1.7The committee also heard that there are people who face other barriers with access to reproductive healthcare. These include the distance to travel to a service that offers ultrasounds, or the distance to travel to a GP that can prescribe the medical abortion pill, or the pharmacist who dispenses it.

1.8These problems are happening all over Australia, but they are worse in the regions. The further you are away from a big city, the harder it is to get quality healthcare. That is the case for all healthcare, and reproductive healthcare is no different.

1.9For example, our Women’s and Newborn Health pharmacist workforce in Tasmania is just not good enough:

The Royal Hobart Hospital employs a Paediatric and Neonatology Pharmacist but does not currently have a Women’s or Reproductive Health pharmacist to provide clinical pharmacy services. The maternity ward at Royal Hobart Hospital does not have a clinical pharmacy service attached to it.

Launceston General Hospital has a paediatric pharmacist and no Women’s and Newborn Health pharmacist. Similarly in North West Tasmania, there are no Women’s and Newborn Health pharmacists despite maternity services being provided through contractual arrangements at North West Private Hospital.[4]

1.10It’s fairly obvious that we don’t have adequate health services in Tasmania, and it is no secret that as a result, Tasmanians travel to the mainland for healthcare. This has been happening for some time. Tasmanians mostly go to Victoria, and I learnt that Tasmanians are also accessing a Victorian telephone service, 1800My Options, because the services in my state are not sufficient to respond to the needs of Tasmanians.[5]

1.11The committee has heard that there are a lot of problems with reproductive healthcare, but it has also heard that there are a lot of solutions. These solutions should also be available to all people in Australia, regardless of their proximity to the big cities, or visa status.

1.12In the first instance, all oral contraceptives should be on the PBS, and LARCs should at least be cheaper and easier to access, if not free to access.

1.13Another solution is that termination services should be freely available, and accessible—both medical termination, and surgical termination.

1.14Pregnancy care should also be expanded, including through continuity of midwifery care with a known midwife.

1.15The Federal Government could also do more to expand the powers of midwives and nurse practitioners. Powers could be expanded to allow these medical practitioners to perform LARC insertion and removal. Midwives and nurse practitioners should also be reimbursed for conducting these procedures under the relevant Medical Benefits Scheme item number. This would alleviate the pressure on the healthcare system and increase accessibility to healthcare for individuals.

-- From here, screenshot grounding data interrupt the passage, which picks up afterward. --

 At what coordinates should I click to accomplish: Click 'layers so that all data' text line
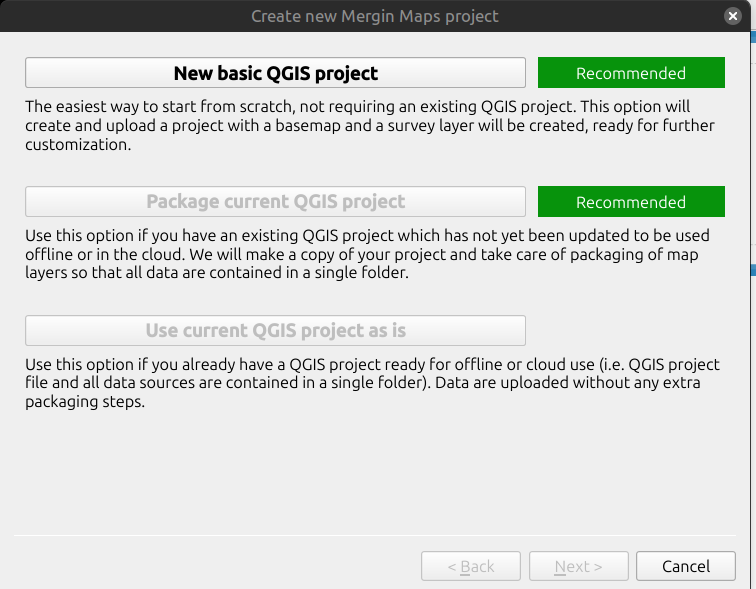point(217,273)
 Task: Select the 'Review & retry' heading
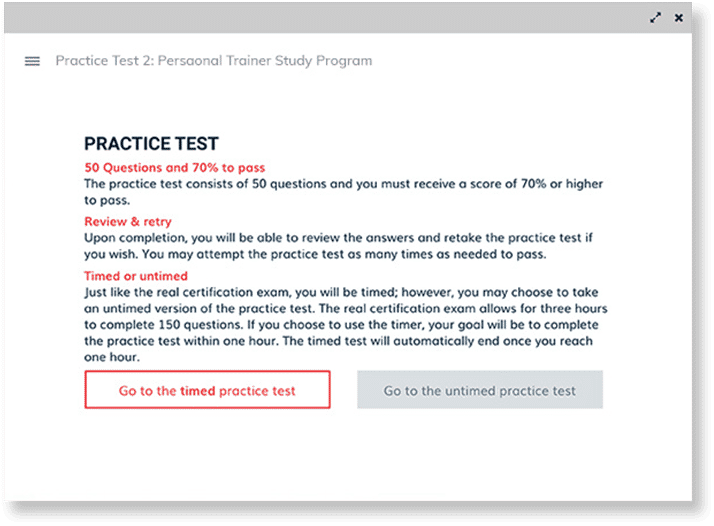pyautogui.click(x=128, y=221)
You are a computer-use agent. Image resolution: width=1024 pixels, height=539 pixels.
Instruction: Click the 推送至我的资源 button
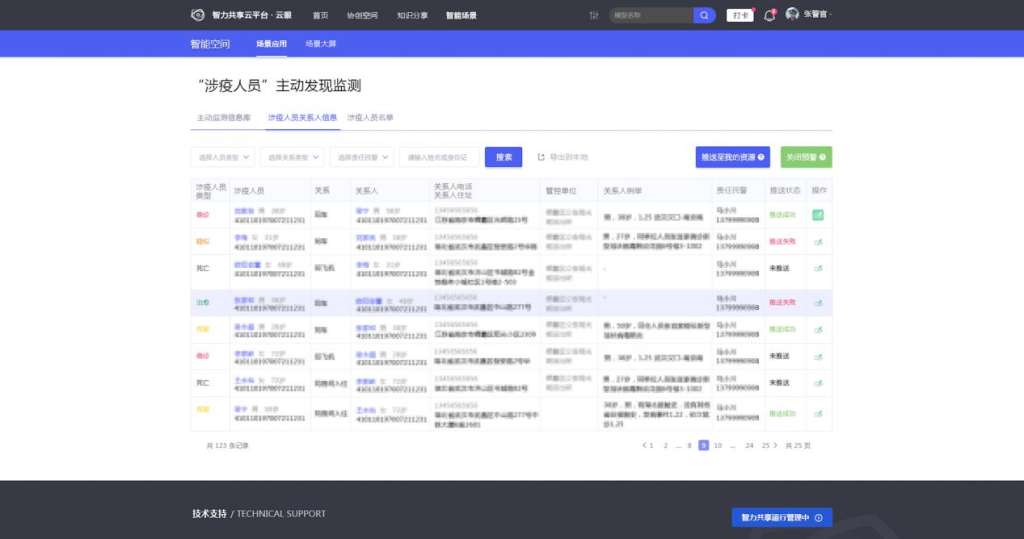pos(733,157)
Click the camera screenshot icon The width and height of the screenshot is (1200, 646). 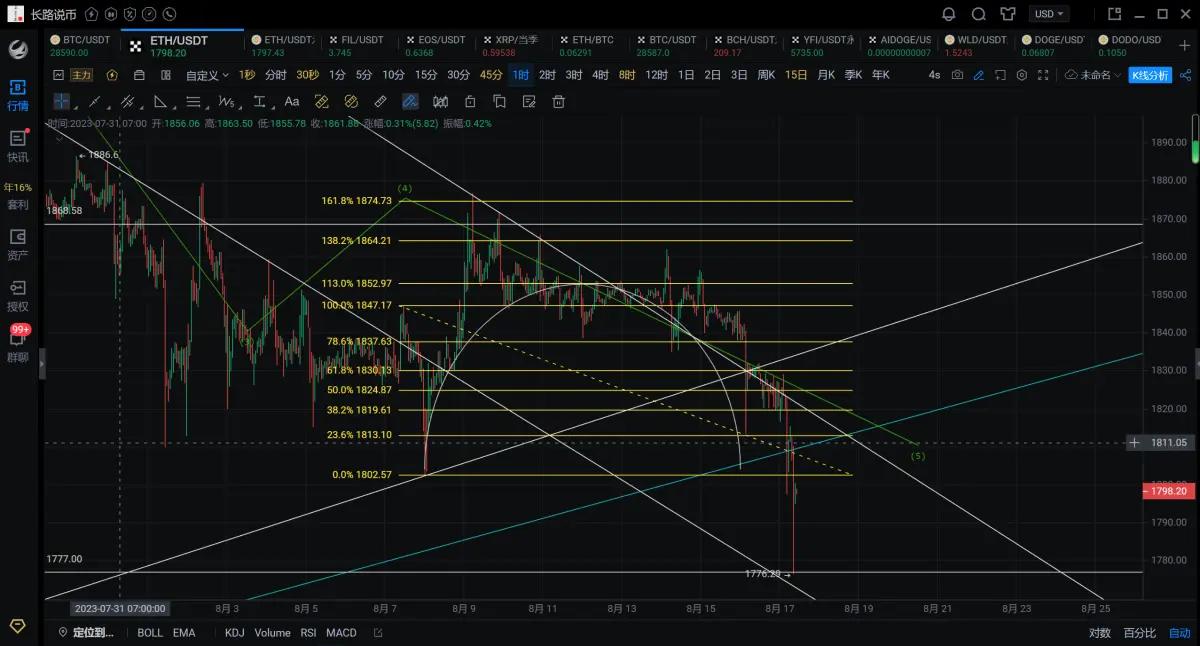[958, 75]
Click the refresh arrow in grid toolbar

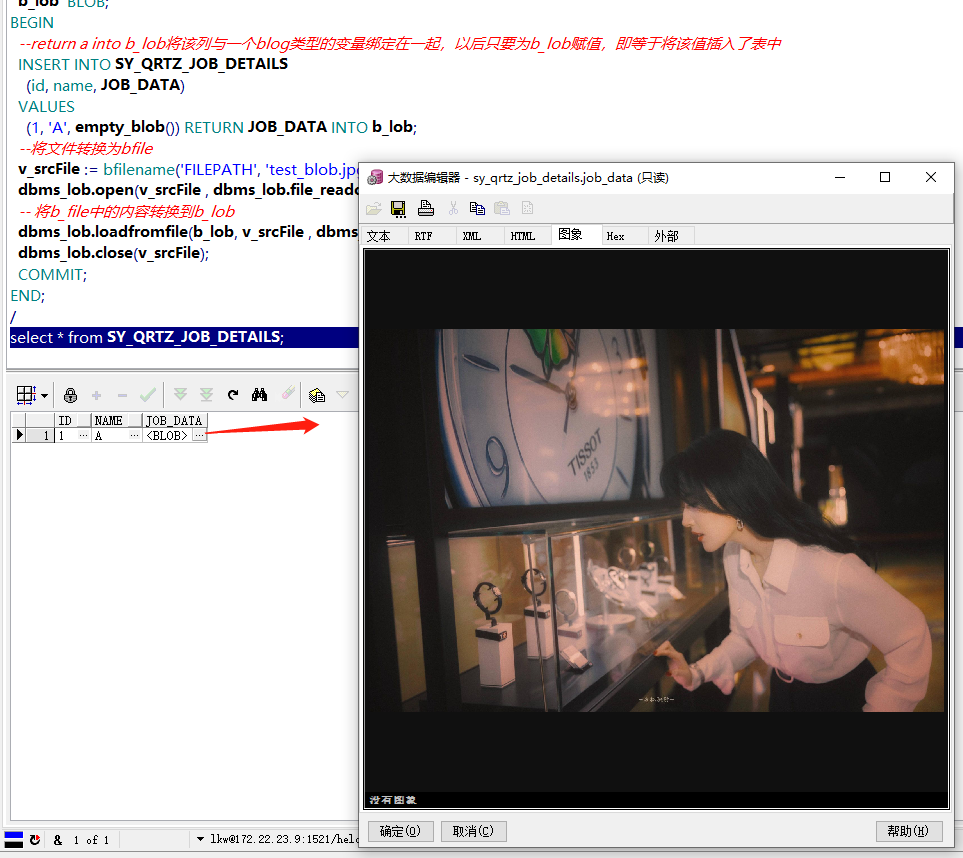[x=233, y=395]
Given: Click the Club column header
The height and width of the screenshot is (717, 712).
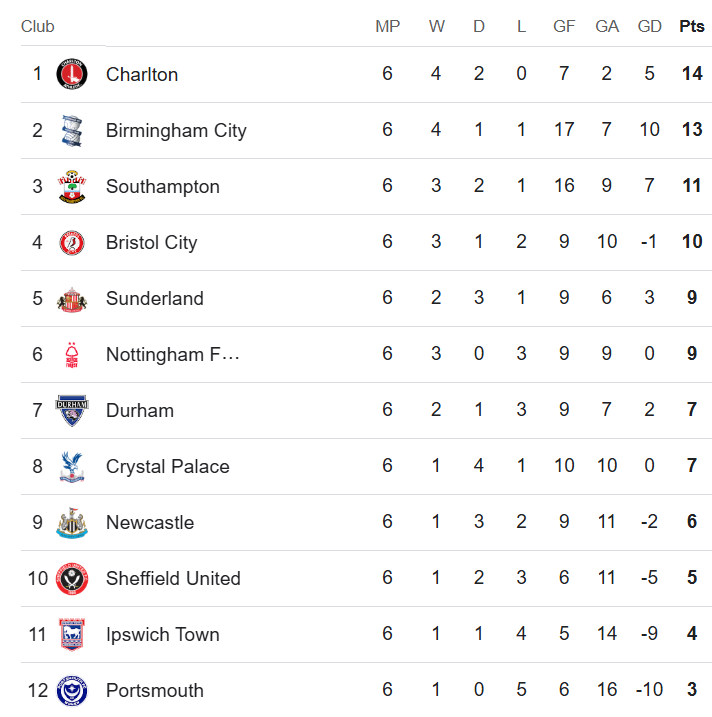Looking at the screenshot, I should pos(38,27).
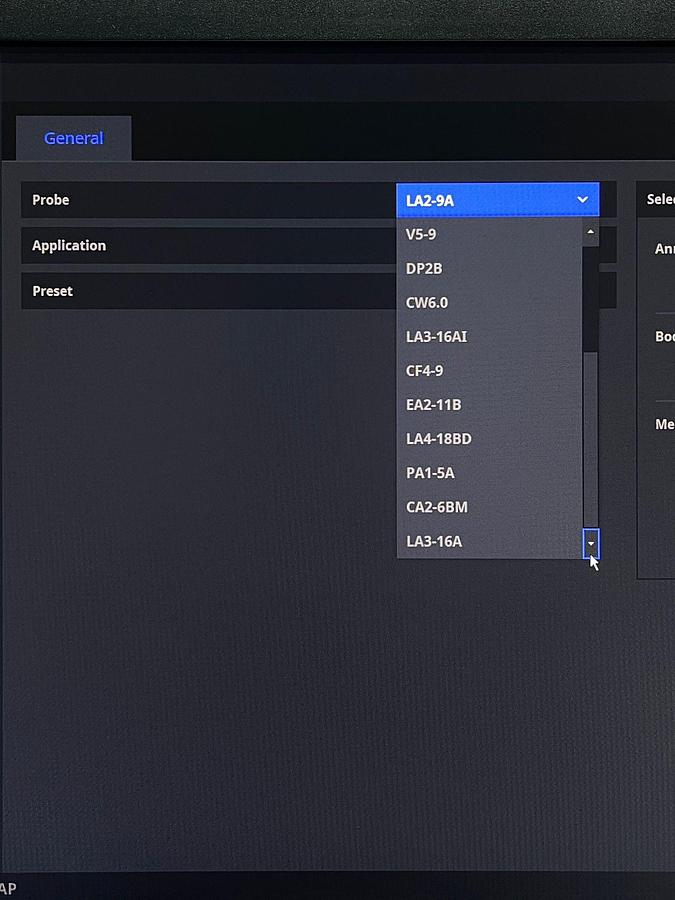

1.16Although we are seeing improvements with access to reproductive healthcare, there is a lot that remains to be done. This report contains a number of excellent recommendations that, if implemented, would vastly improve equitable access to reproductive healthcare for all people in Australia, regardless of who they are or where they live. I look forward to working with the Government on progressing these recommendations.

Senator Tammy Tyrrell

Senator for Tasmania


[1]Organon, Submission 3, p. 3.

[2]Dr Erica Millar, Committee Hansard, 28 April 2023, p. 65.

[3]Dr Erica Millar, Committee Hansard, 28 April 2023, p. 65.

[4]Society of Hospital Pharmacists of Australia, answer to question taken on notice, 28 February 2023 (received 8 May 2023).

[5]Women’s Health Victoria, answer to question taken on notice, 28 February 2023 (received 5May2023).